::: Input for this task

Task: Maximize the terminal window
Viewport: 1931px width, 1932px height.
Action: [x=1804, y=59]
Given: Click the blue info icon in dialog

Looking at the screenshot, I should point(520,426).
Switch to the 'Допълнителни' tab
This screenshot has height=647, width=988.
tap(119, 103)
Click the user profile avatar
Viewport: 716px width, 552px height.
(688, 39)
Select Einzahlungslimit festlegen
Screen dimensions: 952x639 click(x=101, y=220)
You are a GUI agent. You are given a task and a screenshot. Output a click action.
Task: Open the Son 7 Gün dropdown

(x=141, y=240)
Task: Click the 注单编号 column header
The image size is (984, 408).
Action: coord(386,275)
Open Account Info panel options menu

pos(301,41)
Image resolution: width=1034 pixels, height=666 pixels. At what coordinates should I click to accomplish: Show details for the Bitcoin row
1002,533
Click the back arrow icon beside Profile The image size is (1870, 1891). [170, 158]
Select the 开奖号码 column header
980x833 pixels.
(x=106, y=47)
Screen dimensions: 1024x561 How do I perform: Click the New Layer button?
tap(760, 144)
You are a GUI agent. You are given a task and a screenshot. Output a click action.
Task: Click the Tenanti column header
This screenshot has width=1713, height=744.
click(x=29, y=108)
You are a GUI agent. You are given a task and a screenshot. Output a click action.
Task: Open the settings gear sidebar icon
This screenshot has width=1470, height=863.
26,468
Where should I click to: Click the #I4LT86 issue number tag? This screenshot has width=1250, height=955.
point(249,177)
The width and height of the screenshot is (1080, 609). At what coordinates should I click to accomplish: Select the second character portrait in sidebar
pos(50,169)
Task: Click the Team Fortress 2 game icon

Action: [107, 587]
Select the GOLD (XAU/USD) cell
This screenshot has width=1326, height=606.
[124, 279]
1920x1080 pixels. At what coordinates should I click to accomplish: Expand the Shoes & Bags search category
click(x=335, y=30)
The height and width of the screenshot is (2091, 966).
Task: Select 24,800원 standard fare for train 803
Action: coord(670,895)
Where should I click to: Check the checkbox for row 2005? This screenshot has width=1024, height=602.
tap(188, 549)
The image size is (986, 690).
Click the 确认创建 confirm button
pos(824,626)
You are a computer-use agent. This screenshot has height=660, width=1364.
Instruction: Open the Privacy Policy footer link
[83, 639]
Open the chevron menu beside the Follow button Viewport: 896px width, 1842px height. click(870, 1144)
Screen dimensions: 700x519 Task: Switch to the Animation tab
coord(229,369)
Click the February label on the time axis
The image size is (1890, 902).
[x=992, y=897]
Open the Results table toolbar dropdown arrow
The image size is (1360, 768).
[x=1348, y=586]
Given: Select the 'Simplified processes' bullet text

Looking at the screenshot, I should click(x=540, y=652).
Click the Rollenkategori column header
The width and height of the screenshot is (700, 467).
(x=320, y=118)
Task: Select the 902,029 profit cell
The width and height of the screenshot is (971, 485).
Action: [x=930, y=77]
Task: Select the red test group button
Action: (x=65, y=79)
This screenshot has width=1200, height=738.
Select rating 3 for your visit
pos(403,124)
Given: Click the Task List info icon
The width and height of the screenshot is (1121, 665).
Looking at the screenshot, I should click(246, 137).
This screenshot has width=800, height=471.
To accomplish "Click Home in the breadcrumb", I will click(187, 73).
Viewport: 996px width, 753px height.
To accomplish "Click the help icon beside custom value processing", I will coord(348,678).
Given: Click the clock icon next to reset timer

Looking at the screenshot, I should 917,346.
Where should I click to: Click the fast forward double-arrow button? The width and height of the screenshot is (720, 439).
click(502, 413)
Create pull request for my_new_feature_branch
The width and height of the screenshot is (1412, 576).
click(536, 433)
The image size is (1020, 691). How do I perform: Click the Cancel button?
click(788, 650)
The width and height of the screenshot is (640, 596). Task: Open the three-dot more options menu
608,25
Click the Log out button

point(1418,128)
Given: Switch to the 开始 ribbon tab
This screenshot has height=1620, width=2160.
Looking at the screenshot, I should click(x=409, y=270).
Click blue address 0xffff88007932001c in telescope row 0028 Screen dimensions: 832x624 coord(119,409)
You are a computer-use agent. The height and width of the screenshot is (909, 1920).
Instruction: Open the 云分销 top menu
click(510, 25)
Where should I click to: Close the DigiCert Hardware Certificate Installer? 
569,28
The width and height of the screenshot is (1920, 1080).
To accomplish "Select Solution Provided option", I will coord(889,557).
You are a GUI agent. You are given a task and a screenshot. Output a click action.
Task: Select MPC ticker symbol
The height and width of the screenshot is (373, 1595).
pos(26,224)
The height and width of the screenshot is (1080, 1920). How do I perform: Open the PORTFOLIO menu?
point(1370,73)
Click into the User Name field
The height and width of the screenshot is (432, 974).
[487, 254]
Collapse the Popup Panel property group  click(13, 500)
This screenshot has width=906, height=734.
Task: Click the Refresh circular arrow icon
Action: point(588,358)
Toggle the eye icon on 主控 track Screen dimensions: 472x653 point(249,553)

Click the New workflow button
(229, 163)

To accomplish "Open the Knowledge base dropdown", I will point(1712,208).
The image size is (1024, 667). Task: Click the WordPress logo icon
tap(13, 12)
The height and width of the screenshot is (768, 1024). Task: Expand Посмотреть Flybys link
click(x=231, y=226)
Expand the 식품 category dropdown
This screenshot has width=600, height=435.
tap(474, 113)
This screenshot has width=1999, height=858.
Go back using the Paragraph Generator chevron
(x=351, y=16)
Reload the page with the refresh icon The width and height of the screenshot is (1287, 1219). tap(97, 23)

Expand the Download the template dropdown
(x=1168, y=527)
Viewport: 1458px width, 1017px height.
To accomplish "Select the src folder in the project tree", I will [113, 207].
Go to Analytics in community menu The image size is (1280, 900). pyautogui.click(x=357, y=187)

::::::

To be done: Lay out the lines of the entries as a Markdown table with the columns Row and Line, beginning at the line containing "Expand the Download the template dropdown" and continuing through the end of the entries, leaving out any blank lines.

Worked solution:
| Row | Line |
|---|---|
| 1 | Expand the Download the template dropdown |
| 2 | (x=1168, y=527) |
| 3 | Viewport: 1458px width, 1017px height. |
| 4 | To accomplish "Select the src folder in the project tree", I will [113, 207]. |
| 5 | Go to Analytics in community menu The image size is (1280, 900). pyautogui.click(x=357, y=187) |